Henry’s zeal for long walks has made me a more frequent visitor. I needed to get a dog to walk me. Before Henry, if the weather was too cold, wet, hot, buggy or name your excuse, I found it easier to keep indoors. Henry will hear none of this. Unexercised he fidgets, yips, nips, and otherwise scatters concentration. Why get a dog, his agitation suggests, if you didn’t mean to work him – vigorously – not just with a short hike to the mailbox or to void? Henry’s never a pain precisely, but he can be a pest, especially with justice on his side.
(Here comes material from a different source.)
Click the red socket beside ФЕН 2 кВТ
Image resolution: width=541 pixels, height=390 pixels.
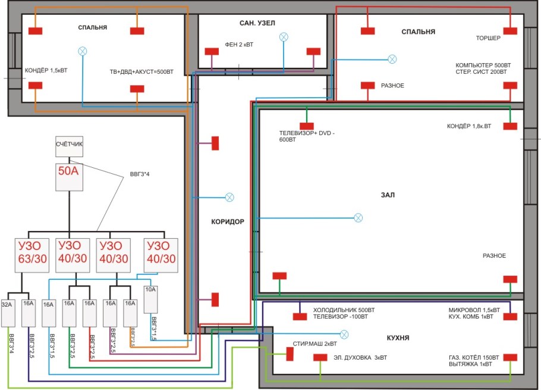pos(210,52)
This fine late autumn morning, enthroned, a thought surprised me which felt new. Might I, I wondered, in Monet’s manner, repaint this view repeatedly, en plein air, to reflect the changes – of weather, foliage, moment, watcher, light? The subject, as with Monet’s haystack, cathedral, bridge or garden, would be the same but the view always different. That’s the implicit moral of such an exercise: look with fresh eyes and the scene is fresh. Clouds, leaves, grasses, mosses, dirt, the mood of the viewer everything alters always, lavishing us with a cornucopia of realizations, if we take the time. The beauty of the world is up to us.
This moral rebukes America’s religion for the last several centuries. The advantages of materialism have been manifold. Avidity for more stirred us to invention, discovery. The carrot kept the donkey trotting. Getting got us going.
The disadvantage has been dissatisfaction, the besmirching of now by a more splendid morrow. With so many temptations dangling, who can be happy where we are? Better awaits – that is materialism’s taunting promise. And it is false.
The discipline of such a series of views – the same and always different – would be seeing. That has been the thrill of my post-harness years: learning to see. Work-lives require blinders: keep your eye on the prize: ignore distractions: focus! How often did I urge this on teammates. “Single-minded” was a term of praise, not scorn.
These days my mind’s as open as my boulder to any weather. But this activity of seeing, while available, joyous, and free, is not as easy as one might suppose. One must learn, first, to be still, which is hard for a go-getting American. When a pool’s water jostles, one can see nothing into its depths.
Then one must shrink oneself into nobody, so one sees what is and not what’s weighing on your mind. Nobody, in American, means loser.
Finally, one must be unafraid, for new truths often disrupt our complacencies. Most of what I’ve learned in recent years has been the opposite of what I was taught. This is disquieting. Who am I, if not what I’ve always known?